Legacy[edit | edit source]

To say that Luca Brunelli constructed and carefully cultivated a cult of personality around himself over the course of his three decade run as Prime Minister of Mansilla would be an understatement. According to the official Mansillan narrative,[2] the entire nation mourned Brunelli's death for months, wearing only black, formal wear in public until well into 1961. By the same account, women could be seen weeping in the street at the thought of living without their glorious leader for years to come. In reality, while many many genuinely mourned the death of Brunelli, much of Bernacchi's narrative was likely fabricated. In the years following Brunelli's assassination, more than a dozen settlements were renamed to "Brunelli," notably including the Mansillan capital, Cerano (now "Brunelli"). Additionally, hundreds, if not thousands of marble statues of Brunelli were constructed and erected in town squares and the courtyards of official buildings around the nation. Many still remain, though more recent Mansillan leaders have attempted to distance themselves somewhat from Brunelli, leading to the tacit removal of many of these statutes.

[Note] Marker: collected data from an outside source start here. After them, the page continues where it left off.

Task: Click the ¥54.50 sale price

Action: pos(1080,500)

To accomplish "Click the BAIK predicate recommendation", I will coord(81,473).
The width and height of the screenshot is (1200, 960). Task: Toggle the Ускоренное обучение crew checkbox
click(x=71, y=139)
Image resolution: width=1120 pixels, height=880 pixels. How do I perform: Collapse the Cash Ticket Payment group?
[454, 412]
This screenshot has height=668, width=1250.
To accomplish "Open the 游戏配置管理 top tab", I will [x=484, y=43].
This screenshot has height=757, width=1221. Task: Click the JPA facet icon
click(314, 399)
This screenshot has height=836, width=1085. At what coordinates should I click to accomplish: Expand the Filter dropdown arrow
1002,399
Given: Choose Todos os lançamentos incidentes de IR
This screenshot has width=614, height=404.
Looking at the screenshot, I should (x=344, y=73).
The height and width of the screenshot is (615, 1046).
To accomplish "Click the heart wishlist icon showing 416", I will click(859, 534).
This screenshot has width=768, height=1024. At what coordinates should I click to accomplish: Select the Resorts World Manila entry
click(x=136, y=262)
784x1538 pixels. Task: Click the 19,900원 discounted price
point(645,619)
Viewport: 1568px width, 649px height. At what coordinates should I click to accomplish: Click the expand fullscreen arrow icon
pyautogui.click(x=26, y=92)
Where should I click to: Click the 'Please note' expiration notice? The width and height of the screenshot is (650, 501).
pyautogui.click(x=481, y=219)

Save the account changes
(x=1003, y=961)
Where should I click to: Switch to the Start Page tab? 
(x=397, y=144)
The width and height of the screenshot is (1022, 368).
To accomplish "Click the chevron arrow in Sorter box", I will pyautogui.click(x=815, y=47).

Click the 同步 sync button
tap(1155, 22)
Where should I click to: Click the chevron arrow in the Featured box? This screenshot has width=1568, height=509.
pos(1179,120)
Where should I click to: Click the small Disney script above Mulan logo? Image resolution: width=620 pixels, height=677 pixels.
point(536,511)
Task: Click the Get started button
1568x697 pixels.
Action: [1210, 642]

Brunelli was succeeded by his handpicked successor, Lorenzo D'Amaro, as Prime Minister (Gran Custode) of Mansilla, who diligently continued Brunelli's "war on degeneracy," though D'Amaro gradually phased out some of Brunelli's more draconian policies and punishments.

Personal Life[edit | edit source]

Notes[edit | edit source]

  1. Some historians consider Brunelli a genuine, if sadistic, ideolog, while others believe that his talk of reforming the character of the nation was simply political posturing to justify the brutal, repressive regime he constructed following the 1937 coup.
  2. Provided by Alfredo Bernacchi, the Master Historian of Mansilla, via his 1963 propaganda biography of Brunelli, L'uomo di ferro, lo zio di una nazione.